Berkeley Social Scene
I appreciate the picture you included with the lyrics. I’m not up on my Greek mythology, so without that image I’d have been lost with this story. Before I listened I went to wikipedia & got the gist of the Minotaur’s story, which helped. There are times when the verses sound a little clunky lyrically, but they aren’t horrible. I did really like the chorus & your delivery of it. It held my interest musically, so I guess the one thing I’d like is for the lyrics to be smoothed out a little more. For instance “terrible place”...”terrible face”... or places where you have to pause in the middle of a line so you can end it where you want to.
Grumpy Mike
Thanks for the “spoiler” at the end of your lyrics post. I mean I’d have got most of it anyways, but I never even heard the term “Glorious Mysteries” before, so reading up on all the 5 points made this easier. I think the idea & execution are fine. I can’t say much negative about it.

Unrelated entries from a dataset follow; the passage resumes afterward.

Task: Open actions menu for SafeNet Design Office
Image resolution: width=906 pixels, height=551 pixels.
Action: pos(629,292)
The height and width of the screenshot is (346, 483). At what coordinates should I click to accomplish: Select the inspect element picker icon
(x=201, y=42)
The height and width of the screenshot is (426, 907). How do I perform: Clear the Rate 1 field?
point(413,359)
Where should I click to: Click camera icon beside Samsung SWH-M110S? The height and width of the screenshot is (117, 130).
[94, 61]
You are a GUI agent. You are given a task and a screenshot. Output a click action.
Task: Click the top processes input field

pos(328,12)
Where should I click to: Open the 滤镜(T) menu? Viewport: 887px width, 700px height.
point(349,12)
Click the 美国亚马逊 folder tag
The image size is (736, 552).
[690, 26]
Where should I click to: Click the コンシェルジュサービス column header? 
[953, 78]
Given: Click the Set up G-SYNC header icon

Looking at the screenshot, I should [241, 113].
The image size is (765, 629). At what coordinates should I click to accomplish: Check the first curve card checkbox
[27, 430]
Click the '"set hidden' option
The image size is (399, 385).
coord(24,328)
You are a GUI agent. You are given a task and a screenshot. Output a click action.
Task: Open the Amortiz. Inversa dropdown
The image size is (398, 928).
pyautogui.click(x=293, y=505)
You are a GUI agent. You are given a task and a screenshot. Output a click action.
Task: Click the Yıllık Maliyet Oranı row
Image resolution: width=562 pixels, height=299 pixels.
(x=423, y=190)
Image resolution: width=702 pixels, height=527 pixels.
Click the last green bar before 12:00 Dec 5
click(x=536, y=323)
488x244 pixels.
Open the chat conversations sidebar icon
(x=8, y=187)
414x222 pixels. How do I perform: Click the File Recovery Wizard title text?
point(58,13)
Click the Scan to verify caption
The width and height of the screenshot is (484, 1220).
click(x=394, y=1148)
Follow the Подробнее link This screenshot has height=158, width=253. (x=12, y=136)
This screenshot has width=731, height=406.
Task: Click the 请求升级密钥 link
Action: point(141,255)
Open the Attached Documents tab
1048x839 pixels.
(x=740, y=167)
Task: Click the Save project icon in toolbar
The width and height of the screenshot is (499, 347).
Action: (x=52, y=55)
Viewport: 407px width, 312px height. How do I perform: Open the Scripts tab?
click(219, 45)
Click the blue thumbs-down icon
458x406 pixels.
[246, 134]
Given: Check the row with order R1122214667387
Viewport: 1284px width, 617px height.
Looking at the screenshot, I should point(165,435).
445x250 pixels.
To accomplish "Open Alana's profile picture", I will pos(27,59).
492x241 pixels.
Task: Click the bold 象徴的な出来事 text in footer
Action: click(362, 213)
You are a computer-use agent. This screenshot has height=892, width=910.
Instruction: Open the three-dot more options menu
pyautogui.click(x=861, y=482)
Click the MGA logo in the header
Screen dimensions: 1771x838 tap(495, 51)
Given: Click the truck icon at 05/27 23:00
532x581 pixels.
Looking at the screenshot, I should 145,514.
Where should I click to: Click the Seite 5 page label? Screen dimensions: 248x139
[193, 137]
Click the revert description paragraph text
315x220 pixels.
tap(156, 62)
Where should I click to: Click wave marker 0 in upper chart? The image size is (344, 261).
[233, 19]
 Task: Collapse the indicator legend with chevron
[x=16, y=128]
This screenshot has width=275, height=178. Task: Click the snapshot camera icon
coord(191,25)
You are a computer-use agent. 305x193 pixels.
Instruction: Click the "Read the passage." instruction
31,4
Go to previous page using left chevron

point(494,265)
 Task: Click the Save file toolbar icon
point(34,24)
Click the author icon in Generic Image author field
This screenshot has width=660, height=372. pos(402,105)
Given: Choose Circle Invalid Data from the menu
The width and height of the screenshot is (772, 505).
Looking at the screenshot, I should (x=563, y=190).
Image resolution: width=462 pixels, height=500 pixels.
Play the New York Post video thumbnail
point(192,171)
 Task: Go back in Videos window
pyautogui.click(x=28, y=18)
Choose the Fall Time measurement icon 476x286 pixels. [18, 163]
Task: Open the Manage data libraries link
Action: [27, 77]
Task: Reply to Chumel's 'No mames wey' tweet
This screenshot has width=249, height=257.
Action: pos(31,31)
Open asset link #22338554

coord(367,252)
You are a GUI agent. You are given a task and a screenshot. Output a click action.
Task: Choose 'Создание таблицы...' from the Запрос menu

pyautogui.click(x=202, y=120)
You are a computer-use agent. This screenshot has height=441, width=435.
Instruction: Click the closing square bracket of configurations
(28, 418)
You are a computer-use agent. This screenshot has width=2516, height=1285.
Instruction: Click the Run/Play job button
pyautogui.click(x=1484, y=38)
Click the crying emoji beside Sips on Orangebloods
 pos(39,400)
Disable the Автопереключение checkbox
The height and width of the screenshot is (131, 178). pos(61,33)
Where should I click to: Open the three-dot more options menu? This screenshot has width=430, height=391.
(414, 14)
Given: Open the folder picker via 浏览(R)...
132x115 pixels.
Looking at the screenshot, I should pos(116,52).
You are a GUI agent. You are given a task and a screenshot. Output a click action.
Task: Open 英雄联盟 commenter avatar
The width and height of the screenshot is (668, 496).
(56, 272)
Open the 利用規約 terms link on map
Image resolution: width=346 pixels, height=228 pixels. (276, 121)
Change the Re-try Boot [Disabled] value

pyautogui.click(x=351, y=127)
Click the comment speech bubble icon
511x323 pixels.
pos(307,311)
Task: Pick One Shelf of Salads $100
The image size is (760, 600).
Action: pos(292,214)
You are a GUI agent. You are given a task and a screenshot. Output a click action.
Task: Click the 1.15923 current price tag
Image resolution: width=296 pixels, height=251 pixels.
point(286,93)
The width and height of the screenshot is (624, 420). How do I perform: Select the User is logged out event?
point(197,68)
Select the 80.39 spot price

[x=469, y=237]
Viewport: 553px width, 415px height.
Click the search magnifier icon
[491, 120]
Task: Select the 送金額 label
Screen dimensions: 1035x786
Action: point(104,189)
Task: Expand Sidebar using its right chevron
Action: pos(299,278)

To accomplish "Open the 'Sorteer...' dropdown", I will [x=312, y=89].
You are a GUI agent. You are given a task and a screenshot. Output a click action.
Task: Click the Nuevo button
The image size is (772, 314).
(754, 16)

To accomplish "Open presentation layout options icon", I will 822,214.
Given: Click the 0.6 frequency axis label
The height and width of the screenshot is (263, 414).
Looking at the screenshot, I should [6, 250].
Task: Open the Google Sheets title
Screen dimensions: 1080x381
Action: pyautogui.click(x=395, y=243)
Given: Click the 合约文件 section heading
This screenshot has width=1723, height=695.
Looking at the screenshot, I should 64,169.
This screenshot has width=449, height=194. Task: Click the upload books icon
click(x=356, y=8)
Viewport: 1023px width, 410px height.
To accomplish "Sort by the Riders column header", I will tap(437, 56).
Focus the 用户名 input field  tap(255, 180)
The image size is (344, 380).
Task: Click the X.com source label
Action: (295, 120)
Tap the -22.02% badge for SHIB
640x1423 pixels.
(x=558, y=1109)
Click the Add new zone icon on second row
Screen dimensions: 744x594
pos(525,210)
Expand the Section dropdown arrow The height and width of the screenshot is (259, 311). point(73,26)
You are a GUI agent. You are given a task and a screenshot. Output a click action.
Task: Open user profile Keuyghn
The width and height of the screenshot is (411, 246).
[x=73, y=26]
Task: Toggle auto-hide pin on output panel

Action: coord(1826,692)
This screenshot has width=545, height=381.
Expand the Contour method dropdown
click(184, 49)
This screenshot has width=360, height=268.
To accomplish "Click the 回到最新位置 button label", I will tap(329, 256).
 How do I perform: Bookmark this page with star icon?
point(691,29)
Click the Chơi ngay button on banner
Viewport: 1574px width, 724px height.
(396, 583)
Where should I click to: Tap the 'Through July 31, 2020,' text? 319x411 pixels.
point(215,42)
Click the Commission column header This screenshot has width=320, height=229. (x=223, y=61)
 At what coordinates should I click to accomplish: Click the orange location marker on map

At the moment this hasn’t created an earworm for me...the hook isn’t sticking… I’m not a very religious person so the topic you picked isn’t for me, maybe that’s part of it. But you did find a creative way to tell a touching story. That’s about all I got sorry.
Max Bombast
Your vocals again just amaze me. I didn’t know what an “oubliette” was until I Googled it. Is that common knowledge? I could just be clueless, but that might throw some people off. I liked the phrase “worms in the sky” a lot. Yeah, don’t have any complaints other than that minor one I mentioned, I really liked this. This is in the running for my top spot.
Merisan
So the townsfolk freed a killer, turned him into a cyborg, and sent him to clean up the town from a bunch of corrupt fat cats? If I interpreted that right….I love it. ;p I’d like the vocals to be louder in the mix, and maybe they could be a bit more menacing? I know it’s not told from the killers POV, but the story is dark enough I think it might have helped.
Rachael Layne
You’ve brought a wide range of sounds to this Nur Ein. This is another one that I really like. The story was simple & easy to follow even backwards. The vocals were lovely at the end of the chorus. My only minor complaint is that the music got a little too repetitive for me, but it was still interesting enough that it wasn’t a big deal. This one has singability for me, and sticks in my brain.
Rain Watt
I like the chiptunes in this. Unfortunately your story didn’t really pull me in at all, so it felt like the verses were there just to break up the choruses. The chorus wasn’t bad, and was kinda catchy. I’m not as confident with you moving on this round as I have been in the past rounds.
Vowl Sounds
Who says sequels are never better? I really didn’t expect this to take such a dark turn, but I rather enjoyed it. The vocals were clear as a bell for me until the very end. Didn’t really care for the “Satanic messages” part of the track. Really enjoyed the story though, and you probably had me hooked with it more so than anyone else this round.